* **Required work**
The entries follow. Copy every line in which "output" appears.

Segment Open

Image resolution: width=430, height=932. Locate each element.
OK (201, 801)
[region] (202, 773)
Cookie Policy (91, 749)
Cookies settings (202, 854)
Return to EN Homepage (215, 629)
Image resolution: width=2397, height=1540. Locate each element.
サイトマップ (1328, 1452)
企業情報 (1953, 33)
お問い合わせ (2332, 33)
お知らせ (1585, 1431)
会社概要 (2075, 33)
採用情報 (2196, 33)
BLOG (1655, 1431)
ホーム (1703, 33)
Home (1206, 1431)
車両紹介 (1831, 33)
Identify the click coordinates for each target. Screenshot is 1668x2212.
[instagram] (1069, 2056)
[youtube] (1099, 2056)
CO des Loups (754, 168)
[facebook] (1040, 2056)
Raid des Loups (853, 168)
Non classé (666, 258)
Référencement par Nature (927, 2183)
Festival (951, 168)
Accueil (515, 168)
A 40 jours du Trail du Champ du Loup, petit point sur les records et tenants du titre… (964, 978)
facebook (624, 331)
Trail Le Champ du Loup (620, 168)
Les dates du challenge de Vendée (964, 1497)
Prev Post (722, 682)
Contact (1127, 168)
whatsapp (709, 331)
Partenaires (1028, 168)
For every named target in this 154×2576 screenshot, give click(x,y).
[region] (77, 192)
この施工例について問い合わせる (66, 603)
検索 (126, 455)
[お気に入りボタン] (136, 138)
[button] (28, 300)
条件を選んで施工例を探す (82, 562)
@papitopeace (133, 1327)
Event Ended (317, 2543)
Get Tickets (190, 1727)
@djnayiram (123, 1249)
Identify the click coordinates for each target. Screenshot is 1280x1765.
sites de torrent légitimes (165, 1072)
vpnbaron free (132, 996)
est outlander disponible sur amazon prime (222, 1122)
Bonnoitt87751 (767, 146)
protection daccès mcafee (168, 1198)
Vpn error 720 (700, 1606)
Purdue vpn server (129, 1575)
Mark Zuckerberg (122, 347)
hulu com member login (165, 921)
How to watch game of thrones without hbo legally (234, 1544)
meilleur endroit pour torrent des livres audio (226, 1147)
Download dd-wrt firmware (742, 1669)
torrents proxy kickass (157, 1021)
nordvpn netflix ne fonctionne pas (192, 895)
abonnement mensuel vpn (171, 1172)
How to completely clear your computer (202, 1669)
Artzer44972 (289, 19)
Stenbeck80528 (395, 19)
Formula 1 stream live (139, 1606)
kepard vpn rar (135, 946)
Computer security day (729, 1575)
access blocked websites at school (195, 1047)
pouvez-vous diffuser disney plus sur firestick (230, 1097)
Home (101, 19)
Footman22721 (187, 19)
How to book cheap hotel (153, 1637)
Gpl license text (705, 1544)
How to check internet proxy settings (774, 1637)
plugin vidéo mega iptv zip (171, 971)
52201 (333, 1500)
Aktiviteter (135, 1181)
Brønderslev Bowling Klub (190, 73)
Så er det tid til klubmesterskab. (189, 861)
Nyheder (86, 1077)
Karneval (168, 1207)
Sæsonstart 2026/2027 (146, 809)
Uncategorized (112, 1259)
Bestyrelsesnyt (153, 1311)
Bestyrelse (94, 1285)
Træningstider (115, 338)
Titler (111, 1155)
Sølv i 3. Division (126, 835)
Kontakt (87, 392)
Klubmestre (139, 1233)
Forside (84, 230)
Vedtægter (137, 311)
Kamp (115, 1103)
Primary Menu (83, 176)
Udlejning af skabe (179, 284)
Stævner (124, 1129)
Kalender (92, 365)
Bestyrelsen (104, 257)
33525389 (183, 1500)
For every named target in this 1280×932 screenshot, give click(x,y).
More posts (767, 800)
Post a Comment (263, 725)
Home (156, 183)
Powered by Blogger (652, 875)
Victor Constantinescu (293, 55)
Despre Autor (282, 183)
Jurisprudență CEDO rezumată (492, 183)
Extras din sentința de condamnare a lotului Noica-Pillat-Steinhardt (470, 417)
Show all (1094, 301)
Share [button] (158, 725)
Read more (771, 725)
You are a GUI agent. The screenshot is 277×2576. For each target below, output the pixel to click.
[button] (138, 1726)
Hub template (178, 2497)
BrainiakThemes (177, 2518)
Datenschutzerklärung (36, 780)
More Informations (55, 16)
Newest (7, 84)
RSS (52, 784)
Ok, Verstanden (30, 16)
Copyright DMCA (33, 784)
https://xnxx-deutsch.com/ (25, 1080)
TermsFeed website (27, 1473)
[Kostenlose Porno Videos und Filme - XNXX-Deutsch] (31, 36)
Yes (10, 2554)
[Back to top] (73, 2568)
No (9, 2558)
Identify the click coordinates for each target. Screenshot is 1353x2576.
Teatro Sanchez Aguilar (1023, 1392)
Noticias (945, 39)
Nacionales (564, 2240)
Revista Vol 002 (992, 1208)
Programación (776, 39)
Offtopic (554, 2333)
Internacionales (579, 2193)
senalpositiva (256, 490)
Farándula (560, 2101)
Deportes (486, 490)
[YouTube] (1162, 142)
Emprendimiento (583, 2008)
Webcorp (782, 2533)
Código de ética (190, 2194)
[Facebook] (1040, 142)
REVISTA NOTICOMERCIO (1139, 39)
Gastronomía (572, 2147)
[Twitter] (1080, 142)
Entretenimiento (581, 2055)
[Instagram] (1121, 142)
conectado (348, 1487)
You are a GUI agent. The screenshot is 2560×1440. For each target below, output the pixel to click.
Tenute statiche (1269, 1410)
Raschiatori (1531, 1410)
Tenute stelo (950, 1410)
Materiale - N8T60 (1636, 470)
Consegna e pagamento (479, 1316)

Segment Closed

* **Answer box**
You are a GUI agent. The screenshot is 277×2576. For each target below, output the pixel to click.
You are a GUI agent. The screenshot is 2560×1440. For each target below, output the pixel to click.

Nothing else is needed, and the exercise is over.